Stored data
------------
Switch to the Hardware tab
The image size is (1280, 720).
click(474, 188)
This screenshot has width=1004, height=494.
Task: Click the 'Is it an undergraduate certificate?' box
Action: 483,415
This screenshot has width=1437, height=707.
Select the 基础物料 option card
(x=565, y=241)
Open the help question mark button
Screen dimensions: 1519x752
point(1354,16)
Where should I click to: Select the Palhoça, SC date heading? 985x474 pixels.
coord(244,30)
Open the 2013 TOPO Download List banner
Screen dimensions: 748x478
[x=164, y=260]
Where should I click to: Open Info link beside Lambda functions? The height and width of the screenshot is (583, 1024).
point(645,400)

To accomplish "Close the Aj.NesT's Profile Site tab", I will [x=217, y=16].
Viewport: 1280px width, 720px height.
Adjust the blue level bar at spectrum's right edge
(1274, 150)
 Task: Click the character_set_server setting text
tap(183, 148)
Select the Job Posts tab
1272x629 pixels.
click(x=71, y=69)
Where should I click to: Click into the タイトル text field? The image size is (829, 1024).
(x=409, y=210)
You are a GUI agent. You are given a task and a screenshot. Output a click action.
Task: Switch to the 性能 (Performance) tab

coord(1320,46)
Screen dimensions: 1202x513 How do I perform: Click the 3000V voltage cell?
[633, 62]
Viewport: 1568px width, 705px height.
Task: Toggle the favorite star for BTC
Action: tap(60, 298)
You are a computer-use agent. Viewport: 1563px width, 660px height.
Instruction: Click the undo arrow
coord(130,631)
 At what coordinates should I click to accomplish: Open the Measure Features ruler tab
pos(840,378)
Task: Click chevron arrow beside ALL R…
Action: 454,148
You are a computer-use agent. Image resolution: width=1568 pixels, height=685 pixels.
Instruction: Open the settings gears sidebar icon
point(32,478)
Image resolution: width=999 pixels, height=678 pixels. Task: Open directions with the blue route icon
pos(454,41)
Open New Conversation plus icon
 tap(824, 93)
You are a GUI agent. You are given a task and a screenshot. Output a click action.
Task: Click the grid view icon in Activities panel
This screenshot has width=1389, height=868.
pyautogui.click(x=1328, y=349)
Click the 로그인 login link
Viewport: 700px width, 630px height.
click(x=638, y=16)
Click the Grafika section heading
------------
**WHAT IS EXPECTED**
Reproduce the data in full. Nothing in it may be altered.

**EXERCISE RESPONSE**
Switch to the Hardware tab
The image size is (1280, 720).
click(474, 188)
This screenshot has width=1004, height=494.
Task: Click the 'Is it an undergraduate certificate?' box
Action: 483,415
This screenshot has width=1437, height=707.
Select the 基础物料 option card
(x=565, y=241)
Open the help question mark button
Screen dimensions: 1519x752
point(1354,16)
Where should I click to: Select the Palhoça, SC date heading? 985x474 pixels.
coord(244,30)
Open the 2013 TOPO Download List banner
Screen dimensions: 748x478
[x=164, y=260]
Where should I click to: Open Info link beside Lambda functions? The height and width of the screenshot is (583, 1024).
point(645,400)

To accomplish "Close the Aj.NesT's Profile Site tab", I will [x=217, y=16].
Viewport: 1280px width, 720px height.
Adjust the blue level bar at spectrum's right edge
(1274, 150)
 Task: Click the character_set_server setting text
tap(183, 148)
Select the Job Posts tab
1272x629 pixels.
click(x=71, y=69)
Where should I click to: Click into the タイトル text field? The image size is (829, 1024).
(x=409, y=210)
You are a GUI agent. You are given a task and a screenshot. Output a click action.
Task: Switch to the 性能 (Performance) tab

coord(1320,46)
Screen dimensions: 1202x513 How do I perform: Click the 3000V voltage cell?
[633, 62]
Viewport: 1568px width, 705px height.
Task: Toggle the favorite star for BTC
Action: tap(60, 298)
You are a computer-use agent. Viewport: 1563px width, 660px height.
Instruction: Click the undo arrow
coord(130,631)
 At what coordinates should I click to accomplish: Open the Measure Features ruler tab
pos(840,378)
Task: Click chevron arrow beside ALL R…
Action: 454,148
You are a computer-use agent. Image resolution: width=1568 pixels, height=685 pixels.
Instruction: Open the settings gears sidebar icon
point(32,478)
Image resolution: width=999 pixels, height=678 pixels. Task: Open directions with the blue route icon
pos(454,41)
Open New Conversation plus icon
 tap(824, 93)
You are a GUI agent. You are given a task and a screenshot. Output a click action.
Task: Click the grid view icon in Activities panel
This screenshot has width=1389, height=868.
pyautogui.click(x=1328, y=349)
Click the 로그인 login link
Viewport: 700px width, 630px height.
click(x=638, y=16)
Click the Grafika section heading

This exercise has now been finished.